Organisational databases are not created by a single individual with a single access device. These databases grow and the growth is fed by multiple users inputting data from multiple devices from diverse locations. The data is often shared across devices by users attempting to collaborate. As a result, data is downloaded and stored on local devices for instant access and use. This results in disorganised duplication of same, similar or slightly modified version of the information and storage of such data at multiple locations.

The IT Administrator entrusted with the task of consolidation backup and recovery of information for the organisation is often flummoxed by the infinite number of times a single piece of information is duplicated across the organisation. If each piece of information is to be checked for duplication manually and then dropped into the backup basket, the task will be gruelling to say the least and will assume nightmarish proportions for the individual over a period of time. De-duplication technologies are used to automate the task of identifying and eliminating duplicates of information during the process of consolidation.

Most cloud backup and recovery software come with integrated de-duplication technologies. The IT Administrator has to begin the process of consolidation by identifying a primary backup set for seeding the backup repository. Each piece of information is encoded with a hash algorithm that is unique to the file/folder or block of information seeded. Backup of data from every other device connecting to the enterprise network is also encoded with the hash algorithm and hash algorithms are compared for identifying any duplicate information that may exist in the current backup set. All duplicates are then eliminated and references to the original information is stored in place of the duplicates in case the data has to be recovered to a new device with all duplicates intact.

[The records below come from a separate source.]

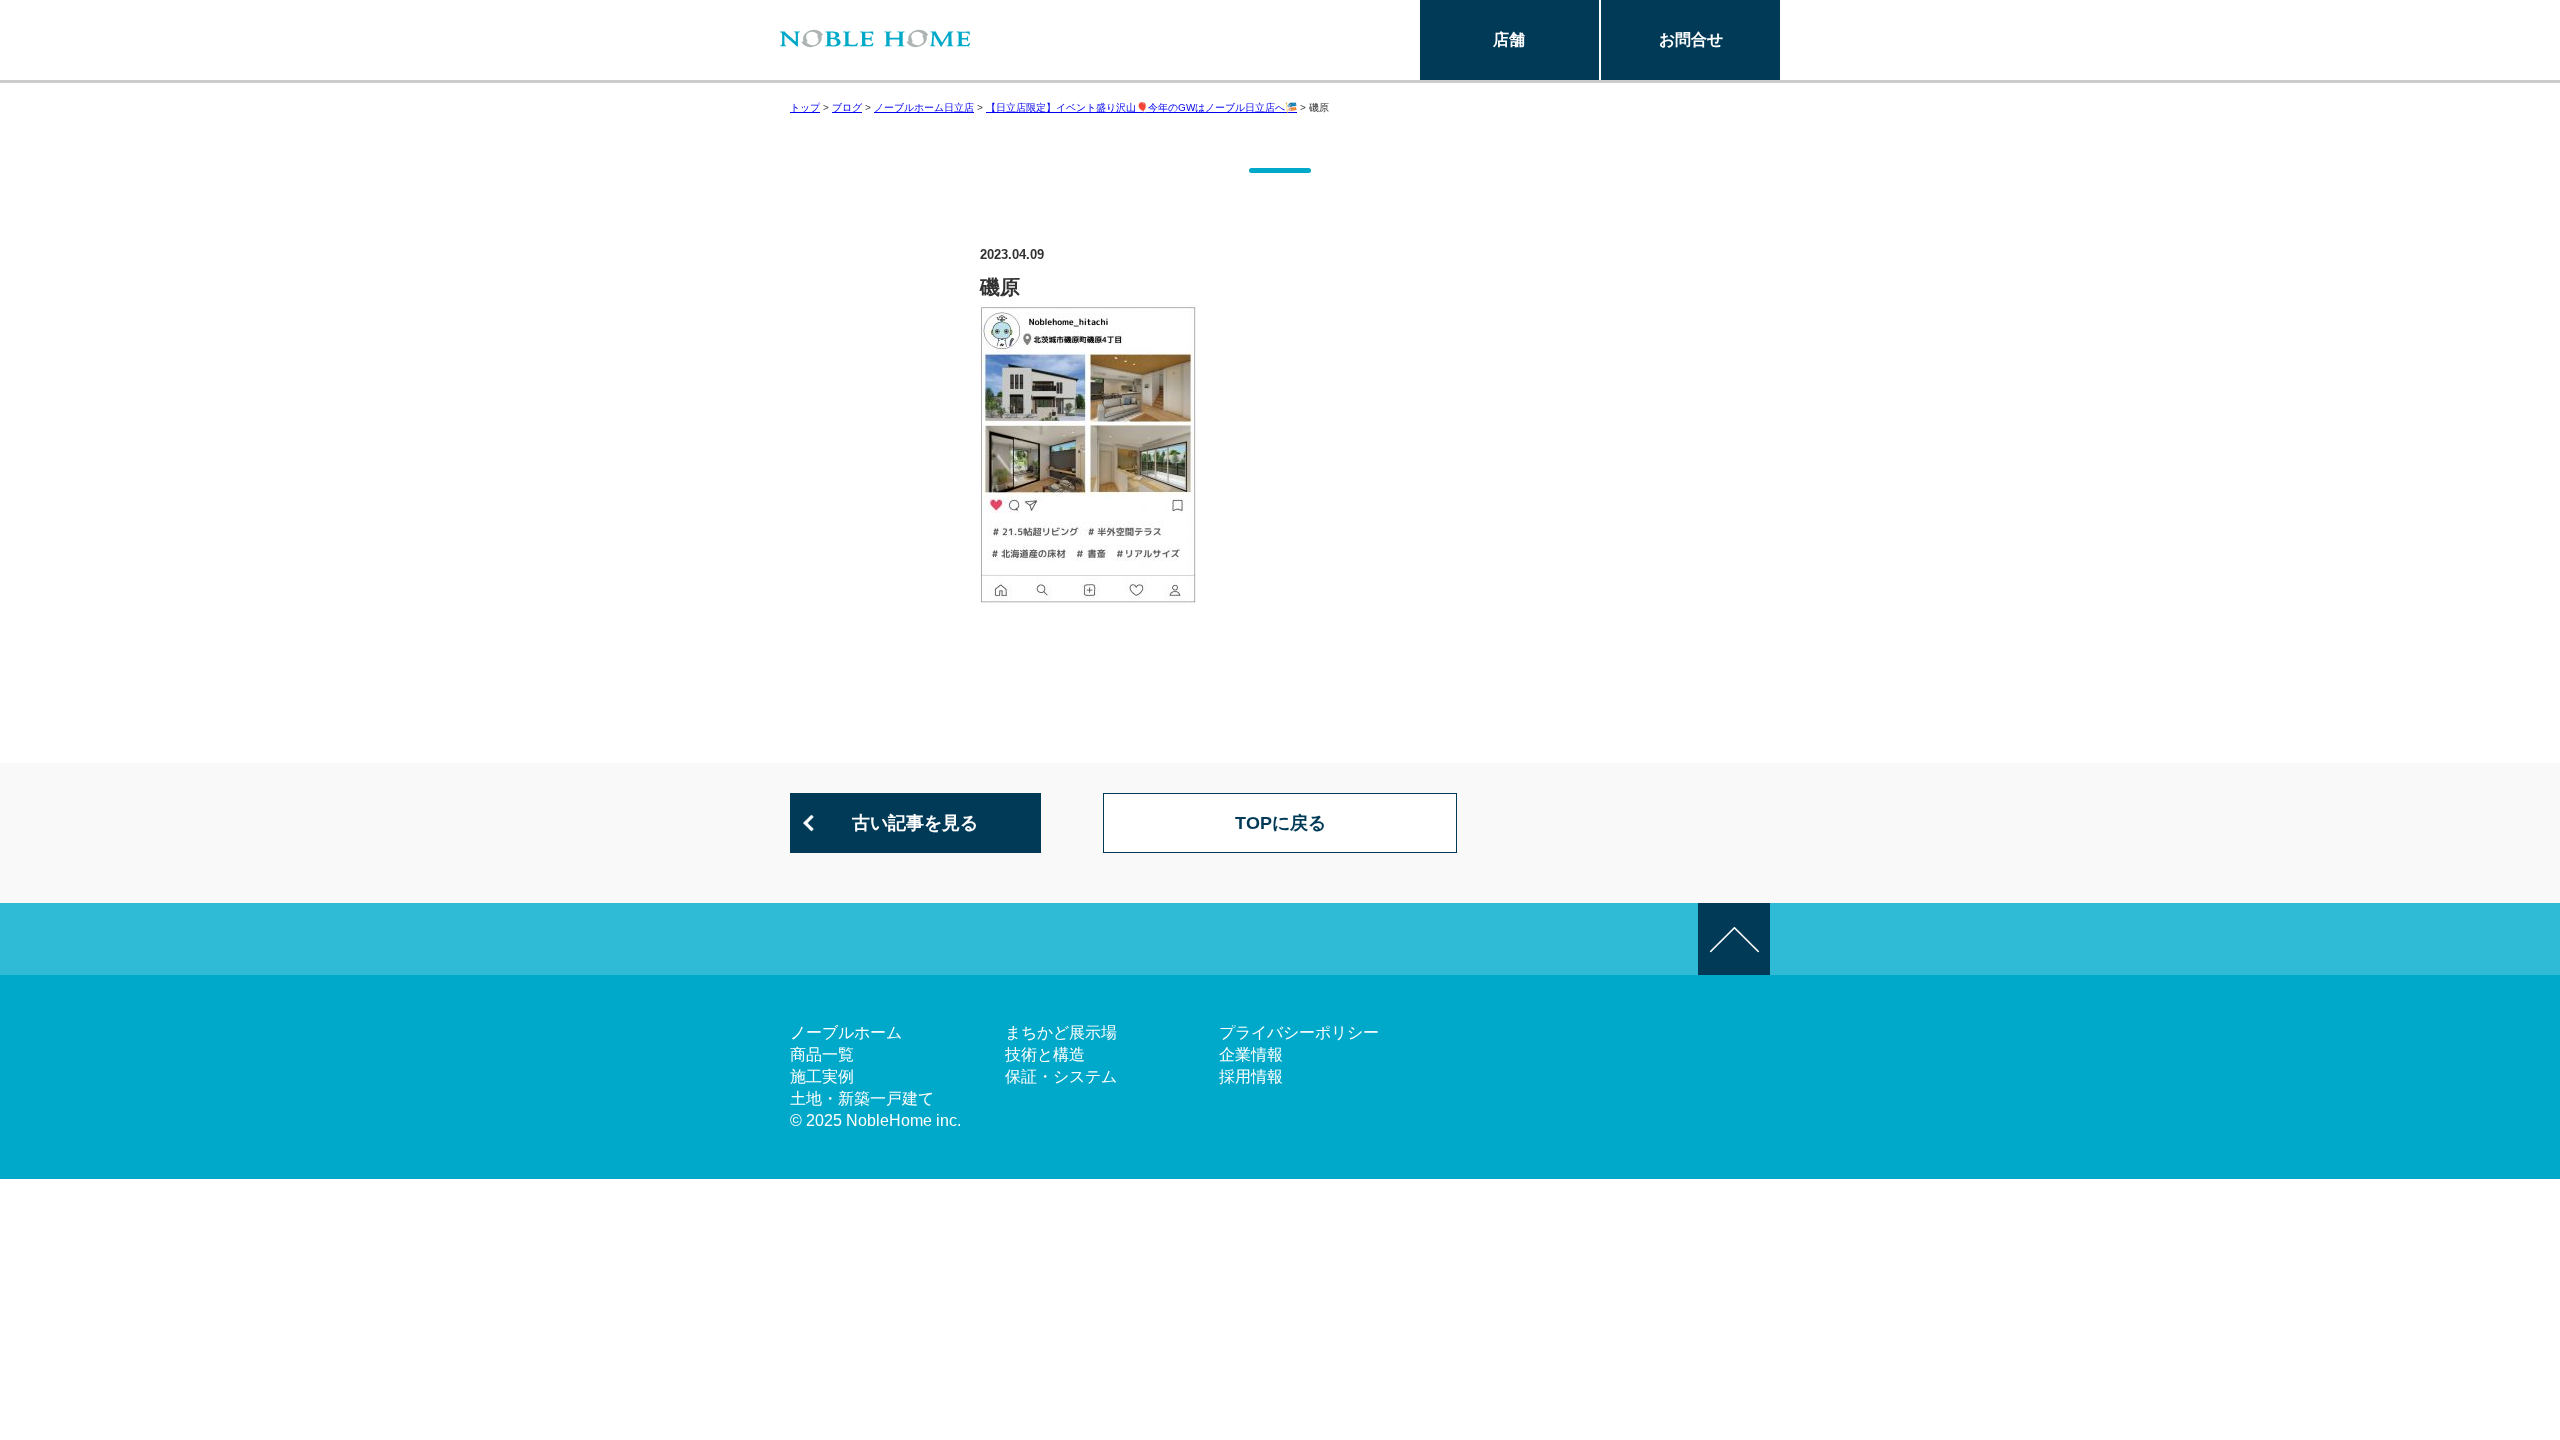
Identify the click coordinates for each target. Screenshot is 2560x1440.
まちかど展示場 (1061, 1032)
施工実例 (822, 1076)
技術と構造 (1045, 1054)
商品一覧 (822, 1054)
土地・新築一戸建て (862, 1098)
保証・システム (1061, 1076)
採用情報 (1251, 1076)
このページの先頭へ (1734, 939)
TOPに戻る (1280, 823)
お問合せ (1691, 39)
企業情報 (1251, 1054)
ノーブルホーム (846, 1032)
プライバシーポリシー (1299, 1032)
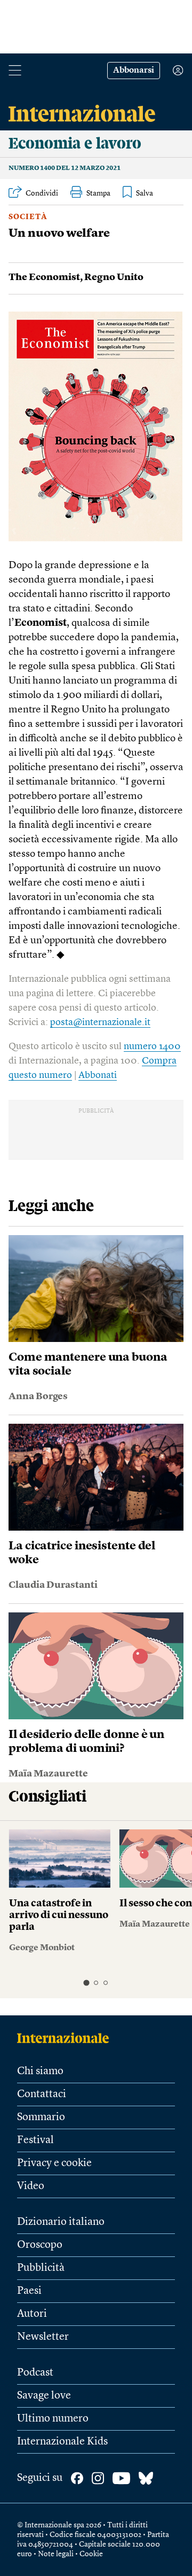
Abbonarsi (133, 70)
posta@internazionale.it (100, 1022)
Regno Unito (113, 277)
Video (30, 2186)
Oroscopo (39, 2245)
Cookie (91, 2554)
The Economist (44, 277)
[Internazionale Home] (66, 2037)
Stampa (98, 193)
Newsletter (43, 2337)
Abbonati (97, 1075)
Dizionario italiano (61, 2222)
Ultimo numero (53, 2419)
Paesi (29, 2291)
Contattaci (41, 2094)
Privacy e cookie (54, 2163)
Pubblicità (41, 2268)
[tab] (86, 1982)
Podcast (35, 2373)
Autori (32, 2314)
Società (28, 217)
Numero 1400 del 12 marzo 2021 (65, 168)
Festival (35, 2140)
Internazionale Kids (62, 2442)
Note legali (56, 2554)
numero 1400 (152, 1046)
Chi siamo (40, 2071)
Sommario (41, 2117)
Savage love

De-duplication is often described as a compression function. This is because the removal of data compresses the volume of information that is ultimately stored in the cloud database. Moreover, compression functions in a sense remove duplicates of information at granular levels within the file or folder. For instance compression removes all the spaces between words to reduce the amount of space that is occupied by the data in the storage repository. However, the two functions differ from each other in purpose and scope. De-duplication attempts to remove duplicates of information to rationalise the data stored in the database. Compression is purely a functionality used to save on space. The process of de-duplication and compression will have to be reversed at the time of recovery, in order to obtain the complete data set from the storage.